High-Temperature Gibbs States are Unentangled and Efficiently Preparable (2403.16850v2)

Abstract: We show that thermal states of local Hamiltonians are separable above a constant temperature. Specifically, for a local Hamiltonian $H$ on a graph with degree $\mathfrak{d}$, its Gibbs state at inverse temperature $\beta$, denoted by $\rho = e^{-\beta H}/ \operatorname{tr}(e^{-\beta H})$, is a classical distribution over product states for all $\beta < 1/(c\mathfrak{d})$, where $c$ is a constant. This proof of sudden death of thermal entanglement resolves the fundamental question of whether many-body systems can exhibit entanglement at high temperature. Moreover, we show that we can efficiently sample from the distribution over product states. In particular, for any $\beta < 1/( c \mathfrak{d}^2)$, we can prepare a state $\varepsilon$-close to $\rho$ in trace distance with a depth-one quantum circuit and $\operatorname{poly}(n, 1/\varepsilon)$ classical overhead.

• The paper demonstrates that above a temperature threshold, Gibbs states lose entanglement and become classical product states for β < 1/(cΔ).
• The methodology introduces a depth-one quantum circuit algorithm that prepares an ε-close Gibbs state with polynomial computational overhead.
• The research employs cluster expansion and tree-based sampling techniques to bridge classical simulations with quantum many-body thermodynamics.

Analysis of High-Temperature Gibbs States: Unentanglement and Efficient Preparation

The paper "High-Temperature Gibbs States are Unentangled and Efficiently Preparable" examines the thermal states of local Hamiltonians, showing that above a certain temperature, these states demonstrate remarkable properties of separability and efficient preparability. Through rigorous mathematical proofs, the authors challenge established notions about the entanglement characteristics of quantum systems at thermal equilibrium.

Unentanglement at High Temperatures

The key assertion of the paper is the absence of entanglement in Gibbs states at high temperatures. For a local Hamiltonian $H$ with degree $\Delta$, the Gibbs state $\rho = e^{-\beta H} / \text{tr}(e^{-\beta H})$ becomes a classical distribution over product states for inverse temperatures $\beta < 1/(c\Delta)$, where $c$ is a constant. This finding contradicts traditional views that allow for short-range quantum correlations in such thermal states. The authors provide a formal proof, demonstrating that these correlations vanish above a fixed temperature threshold, thus enabling the Gibbs states to be expressed as distributions over tensor products of stabilizer states.

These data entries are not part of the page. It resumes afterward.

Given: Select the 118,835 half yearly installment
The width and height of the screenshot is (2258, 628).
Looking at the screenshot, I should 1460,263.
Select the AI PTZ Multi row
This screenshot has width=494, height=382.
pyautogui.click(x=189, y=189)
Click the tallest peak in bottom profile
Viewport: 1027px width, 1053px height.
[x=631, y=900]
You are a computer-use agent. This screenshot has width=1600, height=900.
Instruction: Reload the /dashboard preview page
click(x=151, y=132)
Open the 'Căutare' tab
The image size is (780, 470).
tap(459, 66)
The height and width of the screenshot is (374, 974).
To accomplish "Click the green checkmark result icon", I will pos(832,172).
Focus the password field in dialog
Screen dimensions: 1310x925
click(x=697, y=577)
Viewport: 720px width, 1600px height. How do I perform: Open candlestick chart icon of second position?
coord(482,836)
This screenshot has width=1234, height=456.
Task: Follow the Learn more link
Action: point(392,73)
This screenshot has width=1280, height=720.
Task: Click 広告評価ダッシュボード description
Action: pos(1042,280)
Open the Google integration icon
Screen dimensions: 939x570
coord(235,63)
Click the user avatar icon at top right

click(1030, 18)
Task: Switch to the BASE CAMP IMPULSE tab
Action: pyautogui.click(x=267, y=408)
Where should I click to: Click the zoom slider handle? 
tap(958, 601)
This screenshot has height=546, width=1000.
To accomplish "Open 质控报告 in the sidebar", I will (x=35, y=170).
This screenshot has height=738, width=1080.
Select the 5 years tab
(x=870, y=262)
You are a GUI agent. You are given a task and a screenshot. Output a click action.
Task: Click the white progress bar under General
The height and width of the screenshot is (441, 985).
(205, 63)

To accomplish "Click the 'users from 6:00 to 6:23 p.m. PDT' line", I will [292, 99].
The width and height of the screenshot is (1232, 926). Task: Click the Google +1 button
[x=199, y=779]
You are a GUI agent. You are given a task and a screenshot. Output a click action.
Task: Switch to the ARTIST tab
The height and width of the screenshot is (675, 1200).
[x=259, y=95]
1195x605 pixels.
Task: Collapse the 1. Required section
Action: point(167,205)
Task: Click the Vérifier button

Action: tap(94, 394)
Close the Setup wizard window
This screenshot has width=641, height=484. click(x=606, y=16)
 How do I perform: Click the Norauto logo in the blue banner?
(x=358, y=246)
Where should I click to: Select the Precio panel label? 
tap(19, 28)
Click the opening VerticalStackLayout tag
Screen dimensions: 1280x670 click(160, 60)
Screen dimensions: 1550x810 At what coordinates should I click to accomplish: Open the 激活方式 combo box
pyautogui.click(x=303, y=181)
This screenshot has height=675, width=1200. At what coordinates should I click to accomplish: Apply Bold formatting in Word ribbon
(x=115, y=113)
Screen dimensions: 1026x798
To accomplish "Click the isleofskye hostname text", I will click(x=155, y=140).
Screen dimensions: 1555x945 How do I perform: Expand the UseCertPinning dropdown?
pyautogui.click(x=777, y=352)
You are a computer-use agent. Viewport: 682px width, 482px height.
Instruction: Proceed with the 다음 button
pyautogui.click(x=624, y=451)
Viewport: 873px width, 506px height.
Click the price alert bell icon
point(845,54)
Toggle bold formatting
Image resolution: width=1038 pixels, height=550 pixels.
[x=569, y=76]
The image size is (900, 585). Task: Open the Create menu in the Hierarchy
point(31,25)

Efficient State Preparation

The paper further explores the computational impact of this structural simplicity by addressing the efficient preparation of Gibbs states. For temperatures above a certain constant threshold $\beta < 1/(c \Delta^3)$, the authors develop an algorithm capable of preparing a state $\epsilon$-close to the true Gibbs state in trace distance. This is achieved with a depth-one quantum circuit and a polynomial in $n$ computational overhead. The algorithm's approach refutes the potential for super-polynomial quantum speedups in Gibbs state preparation at high temperatures, aligning quantum and classical computational capabilities in this domain.

Technical Contributions

Key technical contributions include a polynomial approximation of a restricted Gibbs state, as well as the design of a tree-based sampling method that approximates the Gibbs state preparation problem. These results leverage cluster expansion techniques and establish connections to classical abstract polymer models.

Implications and Future Directions

The paper provides a significant theoretical advance in understanding the thermal properties of quantum many-body systems, suggesting that in certain thermal regimes, quantum systems can be fully described by classical physics. Practically, this implies that efficient algorithms for high-temperature regimes might be adapted for large-scale quantum simulations.

The work invites future exploration into questions such as whether the entanglement and computational thresholds can be further tightened or extended. It also opens avenues for leveraging classical frameworks in other quantum thermodynamic contexts and using these results as a benchmark for quantum advantage.

In summary, this paper presents valuable insights into the nature of quantum Gibbs states at high temperatures, potentially influencing both theoretical research and practical applications in quantum simulation and computation.